Few saw warning signs in case of Hopkins doctor accused of secretly taping patients

BALTIMORE -- Fanya O'Donoghue had just learned she was pregnant when she happened to meet a group of nurses at a social gathering. She was looking for an obstetrician, and asked them whom they would recommend.

"All six of them said, 'Dr. (Nikita) Levy,' " she recalled.

Even now, after allegations that Levy photographed patients during exams, followed by the doctor's apparent suicide Feb. 18, O'Donoghue can't bring herself to believe those nurses steered her wrong.

For her, Levy is still the kind, dryly funny doctor who drove through the "snowmageddon" of February 2010 when she went into labor with her firstborn -- who shepherded her through her next pregnancy with twins and celebrated their happy deliveries.

"He handed our children to us," said O'Donoghue, 35, who with her husband has three young sons. "I keep thinking this can't be true."

Like others who knew the 54-year-old Levy, O'Donoghue said it was hard to reconcile the warm and caring physician she knew as the same person now alleged to have violated his patients' trust and privacy. While it is not known what kinds of photos and videos Levy took, police say they seized an "extraordinary amount" of evidence from his home 11/2 weeks before he killed himself.

Patients and friends say Levy seemed devoted to his wife, Sandra, a nurse at Hopkins, and their three children. The Jamaican-born New Yorker had moved to Baltimore in 1988, bringing his love of the Yankees with him, and he and his wife were fixtures at their oldest son's baseball games at Friends School in Baltimore, they said.

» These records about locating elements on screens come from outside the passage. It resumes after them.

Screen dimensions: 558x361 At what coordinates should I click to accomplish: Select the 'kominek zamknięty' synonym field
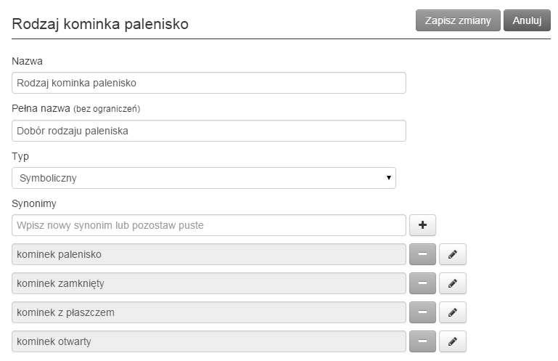click(209, 283)

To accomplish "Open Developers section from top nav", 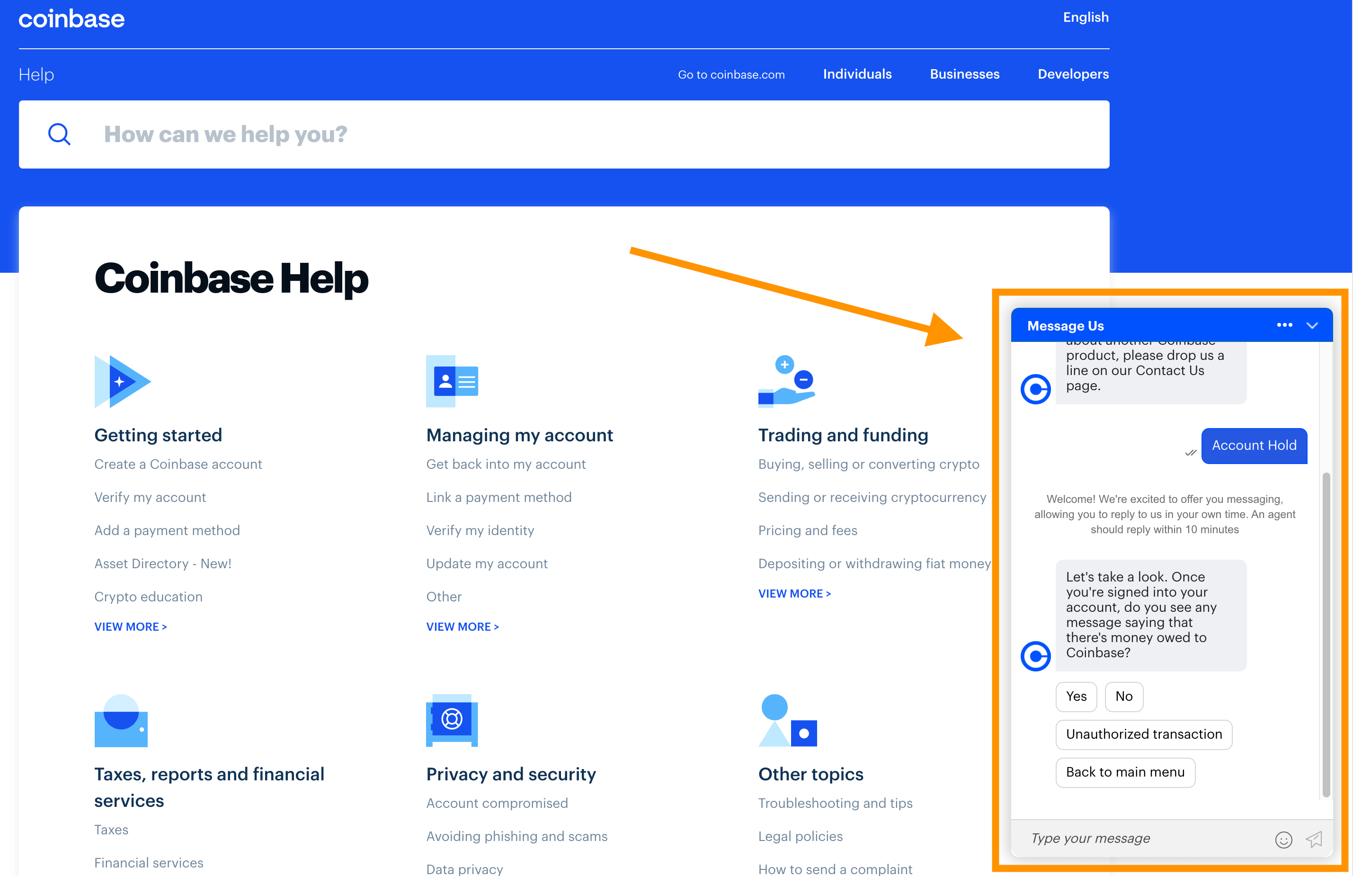I will [x=1074, y=74].
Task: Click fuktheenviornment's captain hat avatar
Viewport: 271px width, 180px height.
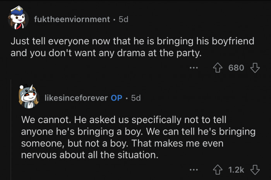Action: [17, 18]
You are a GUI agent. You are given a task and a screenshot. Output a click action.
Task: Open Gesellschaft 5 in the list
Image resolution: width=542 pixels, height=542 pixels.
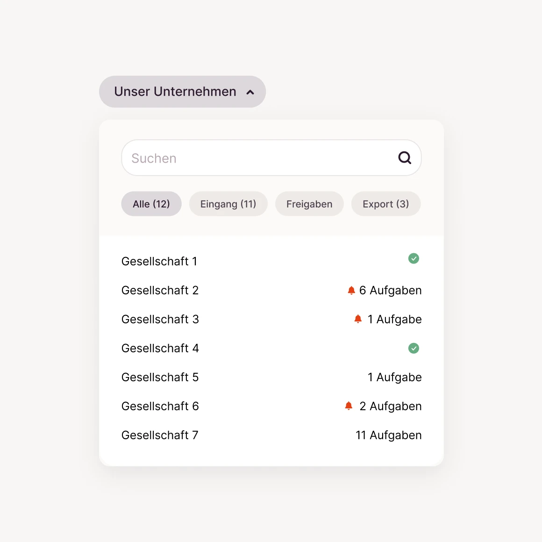click(160, 377)

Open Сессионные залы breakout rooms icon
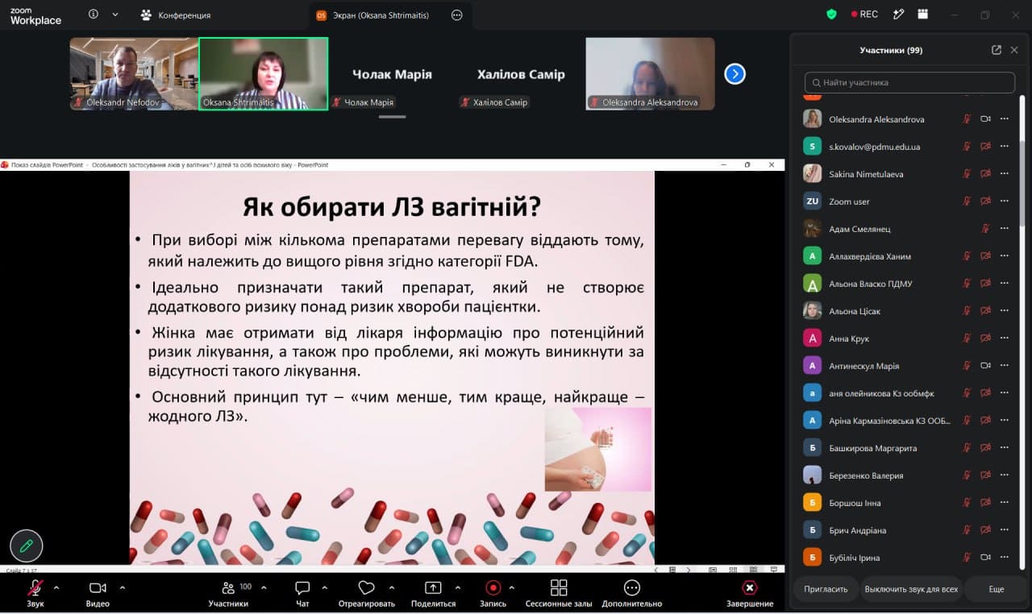559,587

"Even though they were busy, it seemed they would always make it to his games," said Will Harrington, 26, who graduated from the North Baltimore school in 2005 with Nikita Levy Jr.

"Everybody was pretty shocked by what we read recently. Because everybody in that family is the nicest, most generous," Harrington said. "It just doesn't seem like it is feasible that someone that raised such good kids could do something so fundamentally wrong."

Dr. Levy "was always a super nice guy," Harrington said. "I've had plenty of friends whose parents are doctors or do something in that field. Some kind of come off as standoffish or have that 'I'm better than everyone' mentality. I remember meeting him in high school. He was a nice, normal guy, not ever coming off as better than anyone."